---------- Information given ----------

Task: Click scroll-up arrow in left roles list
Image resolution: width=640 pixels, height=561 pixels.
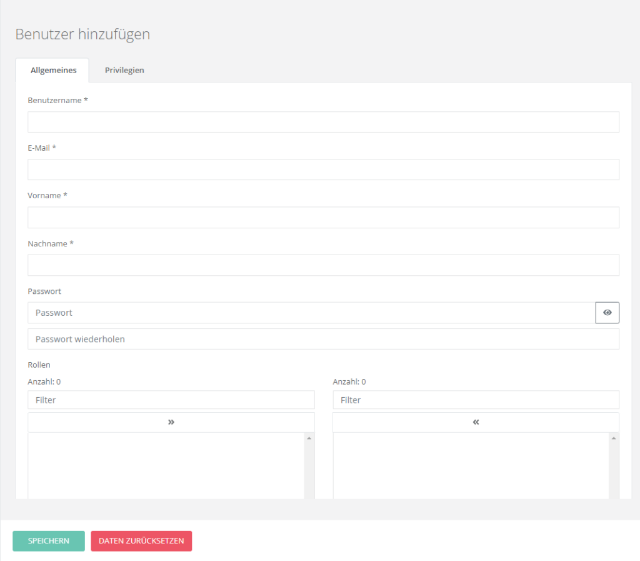Action: coord(309,438)
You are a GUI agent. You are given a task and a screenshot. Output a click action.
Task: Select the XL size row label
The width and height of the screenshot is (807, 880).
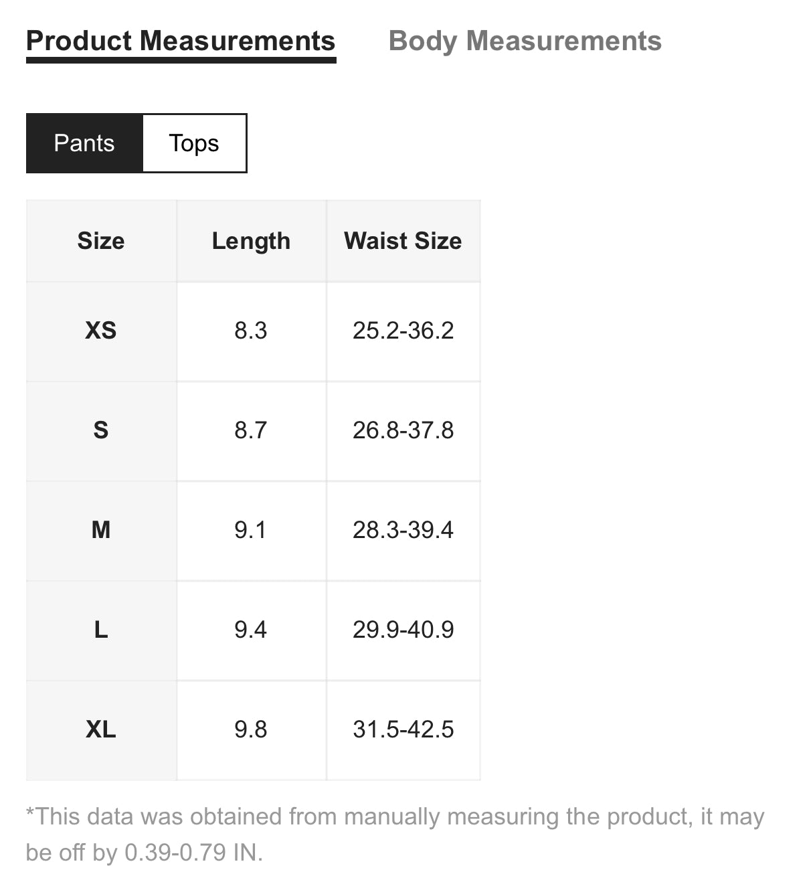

----------

● **What the exercise asks**: Give the data again word for word, without images.

● **Task answer**:
Task: Click scroll-up arrow in left roles list
Image resolution: width=640 pixels, height=561 pixels.
Action: coord(309,438)
You are a GUI agent. You are given a task and a screenshot. Output a click action.
Task: Select the XL size row label
The width and height of the screenshot is (807, 880).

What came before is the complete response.